En la búsqueda del deseado equilibrio, perseguido por Shakespeare y muchos otros autores de teatro anteriores y sobre todo posteriores al genio de Stratford-upon-Avon, entre lo sublime y lo grotesco, el derby de Madrid entre el Atlético y el Real, disputado el pasado domingo, solo se prodigó en lo segundo. Toda vez planteado el conflicto; la lucha entre dos clanes, ejércitos o pandillas, el desarrollo fue una suerte de sucesión de despropósitos: de tropezones, de cagadas de perro pisadas o de disparos al aire. Si la crítica cinematográfica o teatral hubiera tenido que definir un género para semejante espectáculo, habría pensado que se trató de una parodia de sí mismo, una especie de Scary Movie de las películas de terror. Pero no, ni entrenadores ni futbolistas fueron conscientes de ello. Simplemente intentaron ganar a cualquier precio. Como si no hubiera otras fórmulas.

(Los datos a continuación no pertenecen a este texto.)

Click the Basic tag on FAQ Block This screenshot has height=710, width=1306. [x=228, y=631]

Siguiendo con el símil narrativo, parece que el aficionado al fútbol se contenta con un buen planteamiento y un feliz desenlace. Le basta con que le anuncien, y vendan, una lucha encarnizada entre los suyos y los otros y con que ganen los suyos. Y con que pierdan los otros, claro. No hay un cliente o consumidor más fácil de complacer que un aficionado al fútbol. Incluso si el planteamiento no es tan atractivo, o pese a que el desenlace no sea el deseado, volverá a comprar su entrada o a sentarse frente al televisor. Y aunque durante el desarrollo, es cierto, pueda emitir quejas, balbuceos o improperios, no pasará nada. Habrá un nuevo partido. Y allí estará él, expectante.

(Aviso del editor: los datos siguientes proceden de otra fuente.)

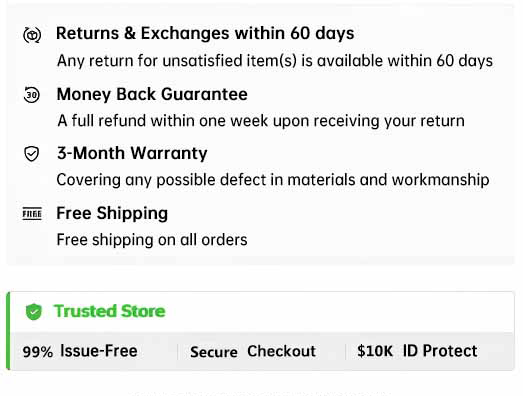Select the Secure Checkout item

click(253, 352)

El fútbol hace aflorar nuestro lado más irracional (emocional, lo llamarían otros). Mientras que el aficionado al teatro, a la música de cámara o a la pintura paga su entrada para asistir a una ejecución perfecta, el aficionado al fútbol, también a otros deportes, paga por una esperanza (la de ver ganar a su equipo o la de asistir a un destello de clase) y por el sentimiento de sentirse respaldado al formar parte de una causa común. Mientras el aficionado al arte quiere sentirse único contemplando algo extremadamente bello, el aficionado al fútbol quiere sentirse acompañado observando algo que, durante gran parte de su desarrollo, será intrascendente y pobre en términos estilísticos. Le basta con tener algo de lo que hablar el lunes en la taberna. Le basta con no sentirse solo.

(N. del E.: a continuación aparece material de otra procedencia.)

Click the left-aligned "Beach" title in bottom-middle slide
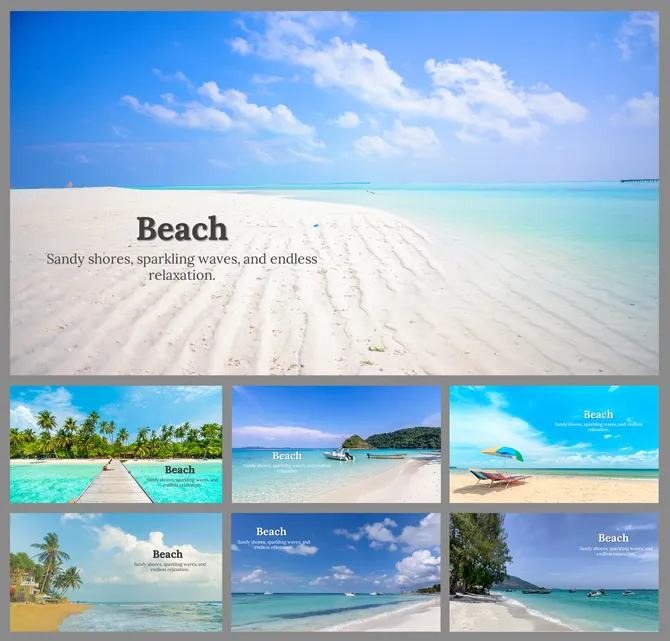 271,532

Si una lavadora nos hubiera salido tan imperfecta como el derby del pasado domingo habríamos pedido la devolución del dinero. Y lo mismo habríamos hecho con tantos otros productos de los que demandamos unas mínimas garantías. Pero acudir al fútbol no tiene nada que ver con una compra segura. Se trata más bien de una inversión arriesgada en la que la propia incertidumbre actúa como tipo de interés. Y es que el componente irracional del fútbol conecta con la verdadera naturaleza del hombre. De ahí que lleve años convertido en el deporte rey. De ahí que siga evangelizando aficionados allende los mares. De ahí que no sea difícil apostar por que seguirá siendo así por los siglos de los siglos.